» About this task: Please write out exactly the lines of the data below from the line holding "Task: Click the yellow function" through the line holding "Click the Robux icon on 249R$ button", and leave out the rest.

» Records for the exercise:

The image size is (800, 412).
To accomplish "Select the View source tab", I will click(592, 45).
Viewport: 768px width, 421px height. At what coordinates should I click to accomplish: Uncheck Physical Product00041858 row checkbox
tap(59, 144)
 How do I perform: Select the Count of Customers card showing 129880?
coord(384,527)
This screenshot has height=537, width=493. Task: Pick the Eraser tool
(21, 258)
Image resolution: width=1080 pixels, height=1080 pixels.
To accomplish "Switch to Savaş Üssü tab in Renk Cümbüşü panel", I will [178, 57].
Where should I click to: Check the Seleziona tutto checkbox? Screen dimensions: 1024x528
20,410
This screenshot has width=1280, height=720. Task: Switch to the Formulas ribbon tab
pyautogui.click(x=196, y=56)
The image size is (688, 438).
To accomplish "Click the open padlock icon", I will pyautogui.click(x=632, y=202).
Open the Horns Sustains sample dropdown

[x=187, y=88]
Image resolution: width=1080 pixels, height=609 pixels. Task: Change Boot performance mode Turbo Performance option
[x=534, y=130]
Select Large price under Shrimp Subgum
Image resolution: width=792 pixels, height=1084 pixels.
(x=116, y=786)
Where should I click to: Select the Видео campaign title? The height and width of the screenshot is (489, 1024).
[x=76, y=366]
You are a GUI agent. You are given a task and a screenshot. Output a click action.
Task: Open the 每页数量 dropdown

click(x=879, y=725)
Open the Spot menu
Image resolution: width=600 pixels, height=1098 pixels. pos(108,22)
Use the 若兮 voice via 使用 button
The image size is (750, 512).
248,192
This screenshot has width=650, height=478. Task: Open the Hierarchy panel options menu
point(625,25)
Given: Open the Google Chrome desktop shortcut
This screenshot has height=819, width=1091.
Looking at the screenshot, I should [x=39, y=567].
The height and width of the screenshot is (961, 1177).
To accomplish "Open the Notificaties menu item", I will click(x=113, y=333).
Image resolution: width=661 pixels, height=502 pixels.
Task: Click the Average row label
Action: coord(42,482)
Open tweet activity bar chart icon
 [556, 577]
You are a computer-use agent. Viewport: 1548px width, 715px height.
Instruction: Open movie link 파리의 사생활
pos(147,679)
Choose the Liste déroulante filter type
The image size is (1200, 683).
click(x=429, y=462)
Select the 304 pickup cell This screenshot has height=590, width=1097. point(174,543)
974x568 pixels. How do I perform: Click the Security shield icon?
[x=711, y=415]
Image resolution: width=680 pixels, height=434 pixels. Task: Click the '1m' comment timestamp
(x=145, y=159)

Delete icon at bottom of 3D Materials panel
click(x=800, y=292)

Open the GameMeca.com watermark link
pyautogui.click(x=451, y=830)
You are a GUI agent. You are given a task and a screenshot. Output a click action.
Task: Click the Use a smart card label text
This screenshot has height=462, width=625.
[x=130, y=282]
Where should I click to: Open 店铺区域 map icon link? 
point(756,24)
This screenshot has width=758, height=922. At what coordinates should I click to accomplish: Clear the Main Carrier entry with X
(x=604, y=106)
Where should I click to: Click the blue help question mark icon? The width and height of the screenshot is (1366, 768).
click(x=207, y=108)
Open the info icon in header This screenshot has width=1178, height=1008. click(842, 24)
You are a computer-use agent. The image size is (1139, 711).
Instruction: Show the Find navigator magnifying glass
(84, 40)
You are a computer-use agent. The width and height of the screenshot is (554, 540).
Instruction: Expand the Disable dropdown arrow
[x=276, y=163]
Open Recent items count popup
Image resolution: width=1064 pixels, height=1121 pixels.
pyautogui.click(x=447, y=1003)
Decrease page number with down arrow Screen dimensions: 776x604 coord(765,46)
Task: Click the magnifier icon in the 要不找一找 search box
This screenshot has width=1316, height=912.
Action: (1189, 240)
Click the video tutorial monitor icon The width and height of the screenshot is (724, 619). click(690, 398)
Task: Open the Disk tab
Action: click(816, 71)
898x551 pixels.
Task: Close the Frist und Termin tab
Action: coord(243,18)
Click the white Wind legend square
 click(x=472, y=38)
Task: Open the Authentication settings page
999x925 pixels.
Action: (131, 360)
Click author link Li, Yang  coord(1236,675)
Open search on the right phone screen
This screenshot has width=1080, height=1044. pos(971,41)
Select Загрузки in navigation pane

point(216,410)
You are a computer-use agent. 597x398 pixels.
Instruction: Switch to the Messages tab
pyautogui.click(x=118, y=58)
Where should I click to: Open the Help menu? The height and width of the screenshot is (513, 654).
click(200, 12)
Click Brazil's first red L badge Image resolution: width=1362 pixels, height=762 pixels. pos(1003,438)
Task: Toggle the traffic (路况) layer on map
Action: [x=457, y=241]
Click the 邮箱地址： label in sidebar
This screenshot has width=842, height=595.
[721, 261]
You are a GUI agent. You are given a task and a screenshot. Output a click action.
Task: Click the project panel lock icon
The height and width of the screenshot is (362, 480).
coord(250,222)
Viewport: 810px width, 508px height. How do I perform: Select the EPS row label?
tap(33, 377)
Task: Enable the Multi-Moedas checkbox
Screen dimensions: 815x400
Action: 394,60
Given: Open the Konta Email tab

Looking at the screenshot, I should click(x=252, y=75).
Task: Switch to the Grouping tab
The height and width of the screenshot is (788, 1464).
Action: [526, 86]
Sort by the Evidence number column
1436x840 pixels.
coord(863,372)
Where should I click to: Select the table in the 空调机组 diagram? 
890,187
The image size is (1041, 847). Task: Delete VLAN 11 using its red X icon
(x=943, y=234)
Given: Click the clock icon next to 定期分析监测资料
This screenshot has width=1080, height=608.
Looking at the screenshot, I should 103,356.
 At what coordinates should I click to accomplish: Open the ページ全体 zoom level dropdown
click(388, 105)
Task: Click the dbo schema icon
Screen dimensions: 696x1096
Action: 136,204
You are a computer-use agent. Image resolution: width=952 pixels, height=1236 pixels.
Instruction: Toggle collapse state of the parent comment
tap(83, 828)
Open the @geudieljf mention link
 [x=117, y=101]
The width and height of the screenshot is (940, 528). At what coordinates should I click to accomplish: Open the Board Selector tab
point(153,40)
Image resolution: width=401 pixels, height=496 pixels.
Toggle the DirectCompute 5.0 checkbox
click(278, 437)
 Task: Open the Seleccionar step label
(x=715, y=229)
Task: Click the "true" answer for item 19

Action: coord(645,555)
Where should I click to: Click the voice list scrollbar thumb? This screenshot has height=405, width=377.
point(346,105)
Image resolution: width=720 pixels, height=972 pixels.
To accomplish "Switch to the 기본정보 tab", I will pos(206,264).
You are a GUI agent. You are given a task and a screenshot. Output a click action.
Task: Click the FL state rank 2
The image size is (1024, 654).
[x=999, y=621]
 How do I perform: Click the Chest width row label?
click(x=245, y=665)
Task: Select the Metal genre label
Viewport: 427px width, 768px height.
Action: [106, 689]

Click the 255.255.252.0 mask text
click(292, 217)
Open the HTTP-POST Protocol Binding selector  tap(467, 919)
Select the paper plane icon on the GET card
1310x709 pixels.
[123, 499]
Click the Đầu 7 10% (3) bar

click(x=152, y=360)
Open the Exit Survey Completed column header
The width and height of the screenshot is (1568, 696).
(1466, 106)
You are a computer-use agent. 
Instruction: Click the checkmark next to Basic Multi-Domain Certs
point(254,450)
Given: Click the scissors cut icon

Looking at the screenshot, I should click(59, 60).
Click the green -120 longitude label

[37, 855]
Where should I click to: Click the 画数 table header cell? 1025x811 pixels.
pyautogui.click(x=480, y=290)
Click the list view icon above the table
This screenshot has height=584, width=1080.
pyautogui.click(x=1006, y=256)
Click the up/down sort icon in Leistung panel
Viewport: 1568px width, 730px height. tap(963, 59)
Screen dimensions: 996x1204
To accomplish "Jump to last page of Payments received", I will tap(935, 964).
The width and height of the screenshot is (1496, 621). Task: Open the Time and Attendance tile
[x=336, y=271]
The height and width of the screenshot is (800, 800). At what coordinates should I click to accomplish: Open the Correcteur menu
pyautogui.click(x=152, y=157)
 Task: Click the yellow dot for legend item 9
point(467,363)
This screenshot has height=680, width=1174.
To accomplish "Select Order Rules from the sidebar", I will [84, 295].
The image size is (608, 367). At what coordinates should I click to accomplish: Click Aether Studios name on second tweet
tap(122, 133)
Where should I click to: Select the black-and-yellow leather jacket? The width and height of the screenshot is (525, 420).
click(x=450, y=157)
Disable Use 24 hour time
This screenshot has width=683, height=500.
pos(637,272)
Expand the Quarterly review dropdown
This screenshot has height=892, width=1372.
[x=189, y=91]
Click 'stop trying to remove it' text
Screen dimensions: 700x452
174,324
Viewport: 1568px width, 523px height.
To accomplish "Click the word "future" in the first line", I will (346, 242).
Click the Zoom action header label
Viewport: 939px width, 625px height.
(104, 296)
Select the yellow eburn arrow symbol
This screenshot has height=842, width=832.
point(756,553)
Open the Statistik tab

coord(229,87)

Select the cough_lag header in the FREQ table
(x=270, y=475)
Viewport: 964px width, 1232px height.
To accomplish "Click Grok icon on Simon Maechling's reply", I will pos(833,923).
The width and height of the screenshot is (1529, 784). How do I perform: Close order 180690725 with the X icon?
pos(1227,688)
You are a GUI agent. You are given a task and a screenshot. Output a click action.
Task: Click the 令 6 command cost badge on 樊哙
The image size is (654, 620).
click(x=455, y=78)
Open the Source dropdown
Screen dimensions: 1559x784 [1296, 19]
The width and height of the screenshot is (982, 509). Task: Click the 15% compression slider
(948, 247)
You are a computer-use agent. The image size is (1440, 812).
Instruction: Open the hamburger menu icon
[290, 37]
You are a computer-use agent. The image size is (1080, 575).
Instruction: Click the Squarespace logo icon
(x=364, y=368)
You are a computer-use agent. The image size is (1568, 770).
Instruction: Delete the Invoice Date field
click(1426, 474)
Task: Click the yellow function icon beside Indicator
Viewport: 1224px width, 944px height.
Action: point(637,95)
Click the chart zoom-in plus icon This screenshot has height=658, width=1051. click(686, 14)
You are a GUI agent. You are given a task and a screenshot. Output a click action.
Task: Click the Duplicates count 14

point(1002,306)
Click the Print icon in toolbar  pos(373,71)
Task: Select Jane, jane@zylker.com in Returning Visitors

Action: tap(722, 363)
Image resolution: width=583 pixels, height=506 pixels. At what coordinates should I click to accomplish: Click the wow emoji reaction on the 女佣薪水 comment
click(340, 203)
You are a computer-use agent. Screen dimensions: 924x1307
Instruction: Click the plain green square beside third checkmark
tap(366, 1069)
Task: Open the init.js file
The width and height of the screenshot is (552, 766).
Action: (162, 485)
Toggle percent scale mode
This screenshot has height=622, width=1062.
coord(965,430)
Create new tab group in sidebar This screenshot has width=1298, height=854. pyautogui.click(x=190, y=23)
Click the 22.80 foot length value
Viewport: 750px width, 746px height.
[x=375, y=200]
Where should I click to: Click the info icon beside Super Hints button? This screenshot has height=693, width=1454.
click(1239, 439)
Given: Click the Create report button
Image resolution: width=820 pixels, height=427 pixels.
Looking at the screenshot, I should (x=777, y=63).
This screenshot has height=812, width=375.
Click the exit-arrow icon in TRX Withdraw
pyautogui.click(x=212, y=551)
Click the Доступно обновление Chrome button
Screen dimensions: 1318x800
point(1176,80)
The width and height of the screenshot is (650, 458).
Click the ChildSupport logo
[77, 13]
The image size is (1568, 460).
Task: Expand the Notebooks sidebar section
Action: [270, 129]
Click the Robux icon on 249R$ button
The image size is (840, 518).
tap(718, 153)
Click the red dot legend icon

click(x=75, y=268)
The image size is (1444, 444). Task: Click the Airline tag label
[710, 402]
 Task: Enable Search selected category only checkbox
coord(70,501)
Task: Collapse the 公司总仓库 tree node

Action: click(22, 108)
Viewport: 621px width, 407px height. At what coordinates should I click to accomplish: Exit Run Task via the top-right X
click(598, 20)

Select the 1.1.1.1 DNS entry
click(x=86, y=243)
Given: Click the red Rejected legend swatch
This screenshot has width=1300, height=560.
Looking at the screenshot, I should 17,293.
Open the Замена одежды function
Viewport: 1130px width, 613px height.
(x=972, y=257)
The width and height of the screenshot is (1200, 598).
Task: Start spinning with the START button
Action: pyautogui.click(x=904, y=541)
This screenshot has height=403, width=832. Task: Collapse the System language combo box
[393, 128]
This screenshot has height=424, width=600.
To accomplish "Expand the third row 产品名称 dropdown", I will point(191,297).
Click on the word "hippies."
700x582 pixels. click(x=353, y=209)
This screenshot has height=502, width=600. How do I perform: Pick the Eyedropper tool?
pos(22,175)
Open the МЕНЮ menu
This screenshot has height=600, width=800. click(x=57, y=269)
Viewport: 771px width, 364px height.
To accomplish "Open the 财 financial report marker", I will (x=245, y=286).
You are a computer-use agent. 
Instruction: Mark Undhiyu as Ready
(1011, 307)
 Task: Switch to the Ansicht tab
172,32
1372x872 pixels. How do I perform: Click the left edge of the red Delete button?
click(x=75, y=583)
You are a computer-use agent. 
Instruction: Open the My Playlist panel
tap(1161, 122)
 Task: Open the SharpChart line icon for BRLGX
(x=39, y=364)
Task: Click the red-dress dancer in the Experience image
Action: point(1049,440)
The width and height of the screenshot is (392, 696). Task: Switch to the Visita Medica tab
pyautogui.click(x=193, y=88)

» Expected answer:
Task: Click the yellow function icon beside Indicator
Viewport: 1224px width, 944px height.
Action: point(637,95)
Click the chart zoom-in plus icon This screenshot has height=658, width=1051. click(686, 14)
You are a GUI agent. You are given a task and a screenshot. Output a click action.
Task: Click the Duplicates count 14

point(1002,306)
Click the Print icon in toolbar  pos(373,71)
Task: Select Jane, jane@zylker.com in Returning Visitors

Action: tap(722, 363)
Image resolution: width=583 pixels, height=506 pixels. At what coordinates should I click to accomplish: Click the wow emoji reaction on the 女佣薪水 comment
click(340, 203)
You are a computer-use agent. Screen dimensions: 924x1307
Instruction: Click the plain green square beside third checkmark
tap(366, 1069)
Task: Open the init.js file
The width and height of the screenshot is (552, 766).
Action: (162, 485)
Toggle percent scale mode
This screenshot has height=622, width=1062.
coord(965,430)
Create new tab group in sidebar This screenshot has width=1298, height=854. pyautogui.click(x=190, y=23)
Click the 22.80 foot length value
Viewport: 750px width, 746px height.
[x=375, y=200]
Where should I click to: Click the info icon beside Super Hints button? This screenshot has height=693, width=1454.
click(1239, 439)
Given: Click the Create report button
Image resolution: width=820 pixels, height=427 pixels.
Looking at the screenshot, I should (x=777, y=63).
This screenshot has height=812, width=375.
Click the exit-arrow icon in TRX Withdraw
pyautogui.click(x=212, y=551)
Click the Доступно обновление Chrome button
Screen dimensions: 1318x800
point(1176,80)
The width and height of the screenshot is (650, 458).
Click the ChildSupport logo
[77, 13]
The image size is (1568, 460).
Task: Expand the Notebooks sidebar section
Action: [270, 129]
Click the Robux icon on 249R$ button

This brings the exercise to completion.